The first item was a two-part lecture by D.A. Carson entitled, “On Being Prepared for Evil and Suffering.”  The other was a quote by C.H. Spurgeon.  These two men articulate, perhaps better than most, the danger of overemphasizing either one of two fundamental truths, usually at the expense of the other: God’s sovereignty, and human responsibility.

That’s not really what Carson’s lectures are about, though.  He’s actually examining the problem of suffering and evil in light of the goodness and power of God.  If you’ve ever struggled to understand how a good and all-powerful God could allow evil and suffering (a specific branch of theology sometimes called theodicy), I would strongly encourage you to listen to these two messages.  They are incredibly good.

In the course of the lecture (and more to the point of this post), Carson briefly discusses the philosophical concept of compatibilism.  Compatibilism teaches that the following two propositions are both true and mutually compatible, even if we can’t fully reconcile them:

  1. God is utterly sovereign, but his sovereignty never functions to mitigate human responsibility.
  2. Human beings are morally responsible creatures, but their moral responsibility never functions to make God absolutely contingent.

Here are both segments of the lecture: Part 1 and Part 2 (HT Eric Farr).  Again, I highly recommend them.

The other item I wanted to resurrect, from the same comment thread, was a quote by Charles Spurgeon.  Without ever using the term compatibilism, Spurgeon often made precisely the same point Carson does.  Here is part of the excerpt that I quoted from one of Spurgeon’s sermons,

That God predestines, and that man is responsible, are two things that few can see. They are believed to be inconsistent and contradictory; but they are not. It is just the fault of our weak judgment. Two truths cannot be contradictory to each other.
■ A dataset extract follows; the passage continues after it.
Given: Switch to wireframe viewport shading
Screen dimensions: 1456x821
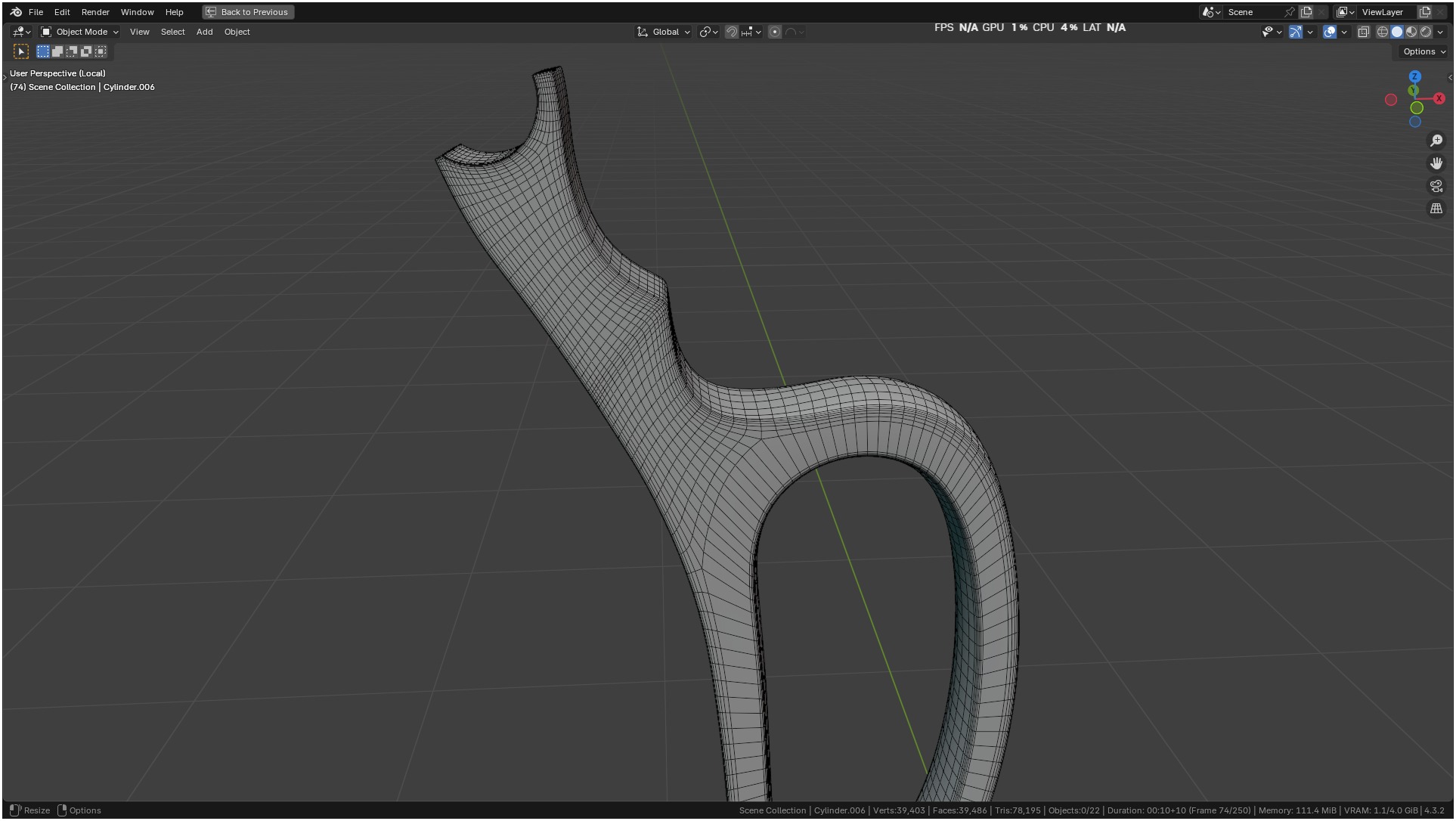Looking at the screenshot, I should pos(1383,32).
If, then, I find taught in one place that everything is fore-ordained, that is true; and if I find in another place that man is responsible for all his actions, that is true; and it is my folly that leads me to imagine that two truths can ever contradict each other.

These two truths, I do not believe, can ever be welded into one upon any human anvil, but one they shall be in eternity: they are two lines that are so nearly parallel, that the mind that shall pursue them farthest, will never discover that they converge; but they do converge, and they will meet somewhere in eternity, close to the throne of God, whence all truth doth spring.”

You can read the whole sermon here if you’d like.  In conclusion, I think it’s hard for most of us to preserve this biblical tension, but essential that we try.  A failure to do so inevitably leads to some distortion of the truth, and results in a lot of unnecessary controversy.  Just ask Charles Spurgeon.